The situation has inspired Tingle-Esquivel to act on behalf of her daughter, as well as the other girls on the Instagram page, which was “really defaming the character of these kids.” She retained Paranjpe, who quickly got the page taken down with restraining orders against each of the seven students involved in its making. And now they’re preparing to file the lawsuits, for the sole purpose of stopping all cyberbullying activity and “raising public awareness,” Tingle-Esquivel says. “It’s to let kids know that this is not acceptable.” If they do pursue monetary damages, she adds, any funds will be donated to an antibullying organization.

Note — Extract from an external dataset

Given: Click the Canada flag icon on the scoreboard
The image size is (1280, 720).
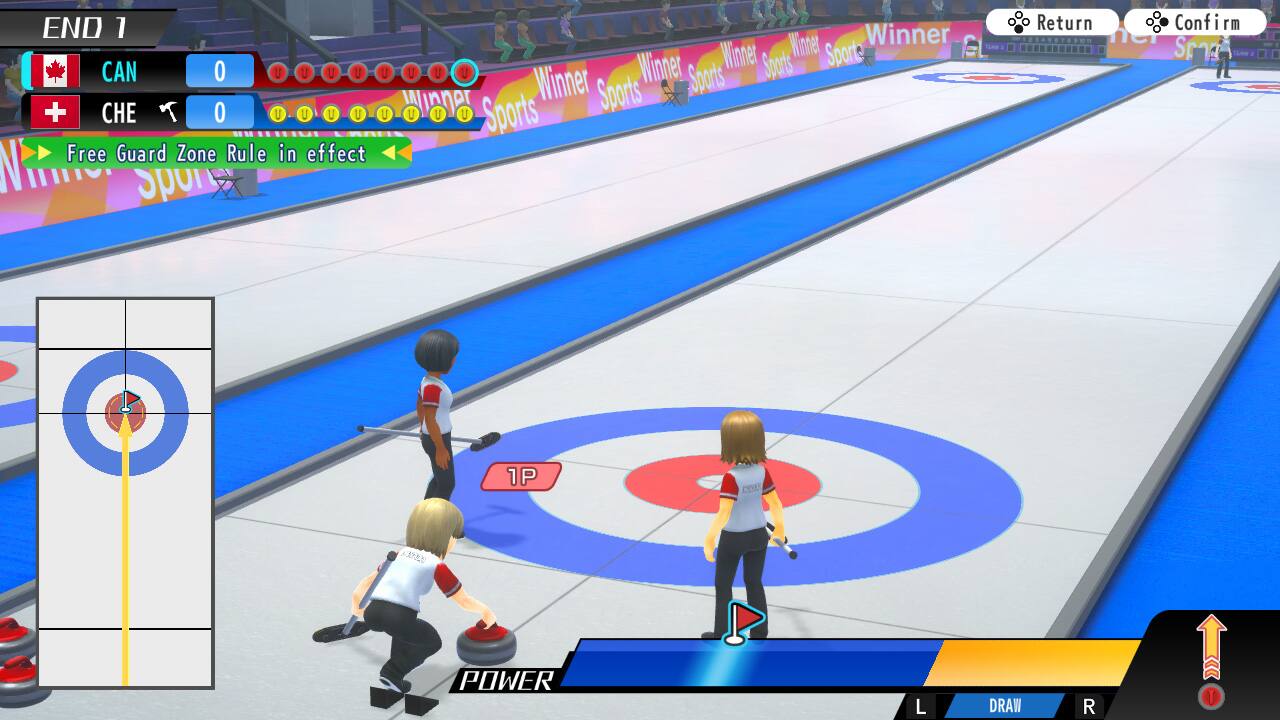Looking at the screenshot, I should (55, 71).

The approach is certainly an unusual one, according to Dr. Justin Patchin, criminal justice professor at the University of Wisconsin-Eau Claire and co-director of the national Cyberbullying Research Center. “What’s more common is parents suing the school for failing to respond appropriately,” he tells Yahoo Shine. That happened last year in Tennessee, when a family sued its school district for $1.1 million for not doing enough to protect its eighth-grade son from cyberbullying, which included a death threat.

Though Klein High School administrators have been “very supportive” about their complaints, Tingle-Esquivel says, the school has not gone far enough. School officials moved several of the offending students out of her daughter’s classes and into others, for example, but, she says they didn’t bother to get the Instagram page taken down despite having known about it.

Klein High School principal Larry Whitehead did not respond to requests for comment from Yahoo Shine.

Lawsuits that go after cyberbullies, Patchin notes, are rare because it can be challenging to prove and put a price tag on the harm that ensues from the harassment. They can also be expensive. So instead, he suggests, “parents should work with schools to minimize the damage. The targets usually know who’s behind it, and the teens often think it’s just a joke — they don’t realize the harm that they’re causing.” Patchin also stresses the importance of schools’ creating environments that value compassion and respect in an effort to prevent the cyberbullying in the first place.

As for the expense involved in the Texas lawsuit, Tingle-Esquivel says, she’s more concerned about potentially saving the life of a student who may feel suicidal over cyberbullying. “Can you put a price tag on someone’s life?” she asks. “No, you cannot.”